What a strong answer looks like

Approach it like this: SELECT customer_id, SUM(order_value) AS total_revenue FROM orders WHERE order_date >= CURRENT_DATE - INTERVAL '30 days' GROUP BY customer_id ORDER BY total_revenue DESC LIMIT 5; Then add: "I'd also want to check if customer_id is unique per customer or if there could be duplicates I need to handle — depends on the schema." That last sentence signals real-world thinking and will impress most interviewers.

Q2: "Explain the difference between a LEFT JOIN and an INNER JOIN. When would you use each?"

Model answer

"An INNER JOIN returns only rows where there's a match in both tables — so if a customer has no orders, they won't appear. A LEFT JOIN keeps all rows from the left table regardless of whether there's a match on the right. I use INNER JOIN when I only want complete records — for example, analysing purchasing behaviour. I use LEFT JOIN when I need to identify records that DON'T have a match — for example, finding customers who haven't placed an order yet. That retention analysis use case is one of the most common places a LEFT JOIN is the right tool."

Q3: "How would you identify duplicate records in a dataset?"

Model answer

"I'd use GROUP BY on the columns that should be unique and filter for groups with a COUNT > 1: SELECT email, COUNT(*) as count FROM users GROUP BY email HAVING COUNT(*) > 1; Depending on the context, I might also use ROW_NUMBER() with PARTITION BY to identify and then remove the duplicates while keeping the most recent record. I'd also ask why the duplicates exist — sometimes they're a data pipeline issue that should be fixed upstream."

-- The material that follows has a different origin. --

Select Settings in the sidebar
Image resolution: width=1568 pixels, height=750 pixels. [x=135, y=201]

Statistics — They're Not Expecting a PhD

Most data analyst roles don't require advanced statistics. They do require a solid grasp of the fundamentals — and more importantly, knowing WHEN to use which concept.

Q4: "When would you use the mean vs. the median?"

Model answer

"The mean is sensitive to outliers — one very large or very small value drags it significantly. The median isn't affected by outliers at all, it's just the midpoint. In practice: if I'm analysing salary data or house prices or transaction values, I'd almost always use the median because a few extreme values (a £10M property in a residential dataset, a CEO salary) would make the mean misleading. If I'm working with something like test scores where the distribution is roughly normal and there are no extreme outliers, mean and median are close and either works. The key question is: does this distribution have outliers, and should they influence my measure of centre?"

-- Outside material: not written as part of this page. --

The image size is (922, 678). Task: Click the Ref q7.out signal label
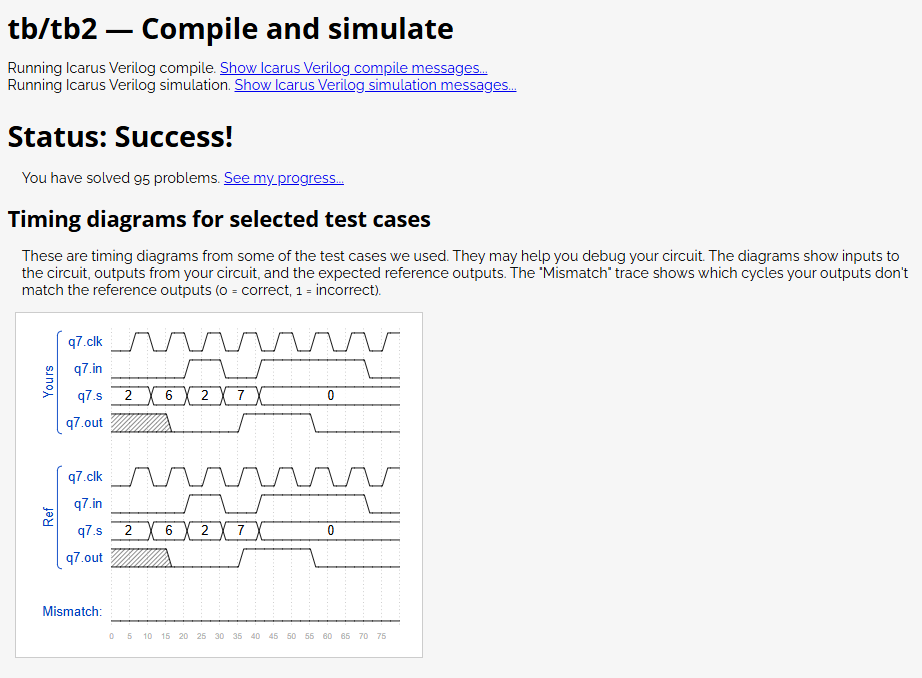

Q5: "What is statistical significance and why does it matter?"

Model answer

"Statistical significance tells us whether a result is likely due to a real effect or just random chance. A p-value below 0.05 is the conventional threshold — it means there's less than a 5% probability the result occurred by chance, assuming the null hypothesis is true. In practice, this comes up most in A/B testing — if I change a button colour and conversions go up 3%, I need to know whether that difference is statistically significant before recommending a permanent change. Where I'd push back on the concept: statistical significance doesn't tell you if the effect is practically meaningful. A 0.1% conversion lift might be significant with a huge sample but not worth the engineering effort. Practical significance matters as much as statistical significance."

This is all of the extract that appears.